Source:

Re: [PATCH v2] block: directly insert blk-mq request from blk_insert_cloned_request()

Ming Lei <tom.leiming@xxxxxxxxx> · Fri, 15 Sep 2017 00:33:36 +0800

On Fri, Sep 15, 2017 at 12:30 AM, Jens Axboe <axboe@xxxxxxxxx> wrote:
> On 09/14/2017 09:57 AM, Ming Lei wrote:
>> On Tue, Sep 12, 2017 at 5:27 AM, Jens Axboe <axboe@xxxxxxxxx> wrote:
>>> On 09/11/2017 03:13 PM, Mike Snitzer wrote:
>>>> On Mon, Sep 11 2017 at  4:51pm -0400,
>>>> Jens Axboe <axboe@xxxxxxxxx> wrote:
>>>>
>>>>> On 09/11/2017 10:16 AM, Mike Snitzer wrote:
>>>>>> Here is v2 that should obviate the need to rename blk_mq_insert_request
>>>>>> (by using bools to control run_queue and async).
>>>>>>
>>>>>> As for inserting directly into dispatch, if that can be done that is
>>>>>> great but I'd prefer to have that be a follow-up optimization.  This
>>>>>> fixes the regression in question, and does so in well-known terms.
>>>>>>
>>>>>> What do you think?
>>>>>
>>>>> I think it looks reasonable. My only concern is the use of the software
>>>>> queues. Depending on the scheduler, they may or may not be used. I'd
>>>>> need to review the code, but my first thought is that this would break
>>>>> if you use blk_mq_insert_request() on a device that is managed by
>>>>> mq-deadline or bfq, for instance. Schedulers are free to use the
>>>>> software queues, but they are also free to ignore them and use internal
>>>>> queuing.
>>>>>
>>>>> Looking at the code, looks like this was changed slightly at some point,
>>>>> we always flush the software queues, if any of them contain requests. So
>>>>> it's probably fine.
>>>>
>>>> OK good, but is that too brittle to rely on? Something that might change
>>>> in the future?
>>>
>>> I'm actually surprised we do flush software queues for that case, since
>>> we don't always have to. So it is a bit of a wart. If we don't have a
>>> scheduler, software queues is where IO goes. If we have a scheduler, the
>>> scheduler has complete control of where to queue IO. Generally, the
>>> scheduler will either utilize the software queues or it won't, there's
>>> nothing in between.
>>>
>>> I know realize I'm an idiot and didn't read it right. So here's the code
>>> in question:
>>>
>>> const bool has_sched_dispatch = e && e->type->ops.mq.dispatch_request;
>>>
>>> [...]
>>>
>>> } else if (!has_sched_dispatch) {
>>>         blk_mq_flush_busy_ctxs(hctx, &rq_list);
>>>         blk_mq_dispatch_rq_list(q, &rq_list);
>>> }
>>>
>>> so we do only enter sw queue flushing, if we don't have a scheduler with
>>> a dispatch_request hook. So now I am really wondering how your patch
>>> could work if the bottom device has bfq or mq-deadline attached?

Source excerpt:

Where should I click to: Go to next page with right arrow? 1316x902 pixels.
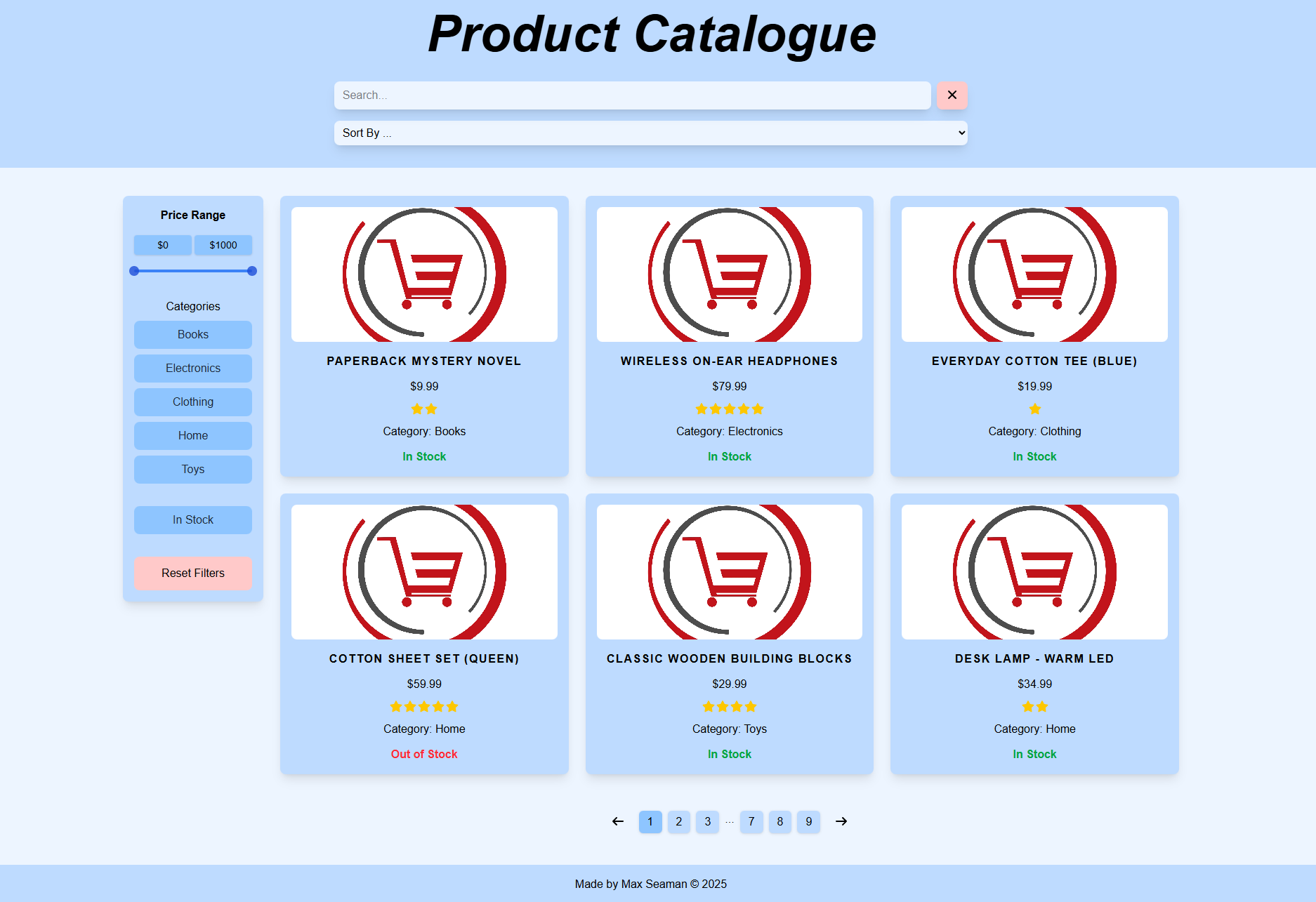tap(841, 821)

Exercise requirements:
1/ In the patch thread, what does v2 use to avoid renaming blk_mq_insert_request?
2/ Reproduce the patch thread word for word from "Re: [PATCH v2]" to "run_queue and async).".
3/ List every identifier in the patch thread that begins with "blk_".
The listing has nothing to do with these tasks.

The answers:
1/ Bools to control run_queue and async.

2/
Re: [PATCH v2] block: directly insert blk-mq request from blk_insert_cloned_request()

Ming Lei <tom.leiming@xxxxxxxxx> · Fri, 15 Sep 2017 00:33:36 +0800

On Fri, Sep 15, 2017 at 12:30 AM, Jens Axboe <axboe@xxxxxxxxx> wrote:
> On 09/14/2017 09:57 AM, Ming Lei wrote:
>> On Tue, Sep 12, 2017 at 5:27 AM, Jens Axboe <axboe@xxxxxxxxx> wrote:
>>> On 09/11/2017 03:13 PM, Mike Snitzer wrote:
>>>> On Mon, Sep 11 2017 at  4:51pm -0400,
>>>> Jens Axboe <axboe@xxxxxxxxx> wrote:
>>>>
>>>>> On 09/11/2017 10:16 AM, Mike Snitzer wrote:
>>>>>> Here is v2 that should obviate the need to rename blk_mq_insert_request
>>>>>> (by using bools to control run_queue and async).

3/ blk_insert_cloned_request, blk_mq_insert_request, blk_mq_flush_busy_ctxs, blk_mq_dispatch_rq_list